Old Document Governs for Dependent Who Missed Enrollment Deadline

April 17, 2009 (PLANSPONSOR.com) - The U.S. District Court for the Northern District of Illinois has determined that a health plan document in effect on a dependent's enrollment deadline, rather than the new one in effect when benefits were denied, governs the determination of whether the dependent is eligible to participate in the plan.

EBIA reports that on several occasions before she retired, an IBM employee asked her employer’s health plan to tell her what she had to do to add her disabled dependent adult son to her retiree coverage under the plan. Initially she was told that she only had to list her son as a
“contact” in the plan’s records, which she did before she retired, the news report said.

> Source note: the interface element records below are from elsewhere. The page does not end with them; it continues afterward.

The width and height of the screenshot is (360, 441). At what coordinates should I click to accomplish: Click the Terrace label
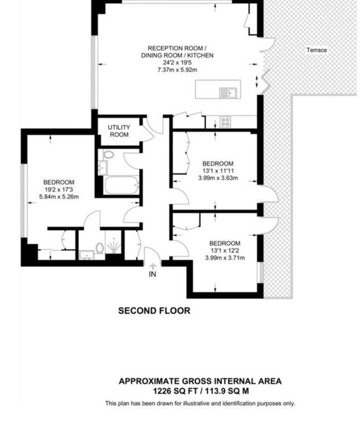316,50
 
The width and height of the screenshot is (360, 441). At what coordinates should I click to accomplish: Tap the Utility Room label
119,131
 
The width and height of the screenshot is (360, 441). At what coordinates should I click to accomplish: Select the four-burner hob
225,122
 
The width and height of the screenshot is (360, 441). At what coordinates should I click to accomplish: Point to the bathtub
121,185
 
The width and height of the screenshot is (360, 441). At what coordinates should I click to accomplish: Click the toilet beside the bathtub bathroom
108,154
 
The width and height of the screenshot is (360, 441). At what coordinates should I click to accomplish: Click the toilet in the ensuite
99,248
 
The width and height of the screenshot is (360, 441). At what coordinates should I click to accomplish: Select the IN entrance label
153,274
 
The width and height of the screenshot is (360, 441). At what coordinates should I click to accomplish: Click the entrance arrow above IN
153,266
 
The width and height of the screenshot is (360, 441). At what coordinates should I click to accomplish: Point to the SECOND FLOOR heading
154,310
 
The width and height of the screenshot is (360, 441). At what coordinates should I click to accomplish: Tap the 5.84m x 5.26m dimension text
59,197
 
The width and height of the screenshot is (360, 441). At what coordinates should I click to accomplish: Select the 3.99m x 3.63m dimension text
218,178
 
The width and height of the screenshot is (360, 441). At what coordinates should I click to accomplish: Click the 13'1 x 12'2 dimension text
225,250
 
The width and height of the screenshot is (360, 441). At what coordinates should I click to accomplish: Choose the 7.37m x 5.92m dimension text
177,69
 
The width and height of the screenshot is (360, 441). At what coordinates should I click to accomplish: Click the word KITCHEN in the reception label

However, shortly after the employee retired the plan refused to enroll her son because she had not filed a written application with the plan on behalf of her son at least 60 days before her son’s 23rd birthday, a deadline that had passed more than two years before the employee retired. The employee filed written requests for plan documents, including the version of the SPD that had
been in effect on the application deadline, but the plan furnished only the SPD (the SPD was also the plan document) that was in effect when it refused to enroll her son, according to EBIA.

The SPD that was in effect when it refused to enroll her son imposed the written application requirement, but the version in effect on the application deadline did not. After her administrative appeals were rejected, the employee sued the plan and the plan administrator, seeking health benefits for her son and statutory penalties for failure to furnish the requested plan documents.

The plan argued that the only relevant SPD was the one in effect at the time the son’s enrollment was denied, but the court determined that if the son’s enrollment was denied because the
employee failed to meet an application deadline, the relevant version of the SPD was the one in effect on that deadline. The court ruled the plan acted arbitrarily and capriciously in refusing the son’s enrollment.

The court ordered that the son be enrolled in the plan immediately and held the defendants liable for statutory penalties for failure to furnish the earlier version of the SPD.